LONDON (Reuters) - Car makers are likely to be given three years extra breathing space on CO2 emissions cuts but could face environmental health warnings on their adverts following a European Parliament debate next week.
They are also likely to lose the right to use biofuels in meeting proposals that originally called for CO2 emissions from new European cars to be cut by around a quarter to 120 grams per kilometer by 2012.
Chris Davies, a legislator who is leading the proposals through the European Parliament, said manufacturers might have to use 20 percent of their advertising space to detail cars’ environmental impact, just as cigarette packs carry health warnings today.
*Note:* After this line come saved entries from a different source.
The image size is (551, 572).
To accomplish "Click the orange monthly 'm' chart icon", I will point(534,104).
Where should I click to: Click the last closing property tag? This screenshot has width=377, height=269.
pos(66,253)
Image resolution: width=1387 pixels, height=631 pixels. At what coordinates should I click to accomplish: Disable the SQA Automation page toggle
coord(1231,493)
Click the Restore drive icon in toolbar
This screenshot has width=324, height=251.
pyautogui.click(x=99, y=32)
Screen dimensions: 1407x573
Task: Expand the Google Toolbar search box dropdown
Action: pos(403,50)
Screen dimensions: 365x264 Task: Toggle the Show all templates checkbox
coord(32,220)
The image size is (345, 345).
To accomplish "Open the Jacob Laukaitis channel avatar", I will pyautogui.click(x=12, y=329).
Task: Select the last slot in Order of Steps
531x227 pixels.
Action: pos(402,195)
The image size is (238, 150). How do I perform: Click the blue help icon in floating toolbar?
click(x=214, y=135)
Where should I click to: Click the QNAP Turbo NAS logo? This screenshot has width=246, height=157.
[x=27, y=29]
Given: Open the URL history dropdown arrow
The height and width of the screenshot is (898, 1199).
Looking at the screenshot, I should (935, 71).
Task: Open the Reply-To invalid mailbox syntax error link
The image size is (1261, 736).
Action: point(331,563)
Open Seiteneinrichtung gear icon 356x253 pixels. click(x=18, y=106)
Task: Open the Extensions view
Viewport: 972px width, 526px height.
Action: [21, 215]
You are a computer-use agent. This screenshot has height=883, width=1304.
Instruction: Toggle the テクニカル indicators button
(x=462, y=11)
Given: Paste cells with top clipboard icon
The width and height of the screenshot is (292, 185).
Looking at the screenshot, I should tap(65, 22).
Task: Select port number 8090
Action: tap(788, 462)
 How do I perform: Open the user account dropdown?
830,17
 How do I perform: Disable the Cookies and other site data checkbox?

“We’re talking about the future of the planet, so I think its not unreasonable to have certain requirements,” he told reporters ahead of the proposals being debated next Monday and voted on next Wednesday.
Car makers face mandatory cuts after making slow progress to meet voluntary targets over the last 12 years.
The proposals have led to frantic lobbying and sparked tension between makers of lighter cars with lower emissions, mostly based in southern Europe, and makers of more powerful cars with higher emissions from northern Europe.
“What will go through on Wednesday is a cut to 125 grams by 2015,” said Davies. “I know we have a majority for that ... even the Germans who are lobbying hardest against this legislation, can live with that. Give them seven years and they’ve got no excuse.”
But while the timeframe has been eased, car makers will not be allowed to meet the targets through other CO2 saving measures, such as biofuels, special tires, air-conditioning improvements and indicators telling the driver when to change gear.
“We want them to do it by technical means alone,” said Davies. “Let’s make it wriggle-proof.
“The trouble with complementary measures is that it depends on the driver,” he added, referring to gear shift indicators. “If you happen to have an 18-year old who likes to have his engine roaring, you can’t account for that.”
The proposal would not set legislation but sets down a consensus of European Parliamentary opinion ahead of laws that could be enforced by mid 2009.
The plans are part of EU efforts to fight climate change and cut CO2 emissions 20 percent below 1990 levels by 2020.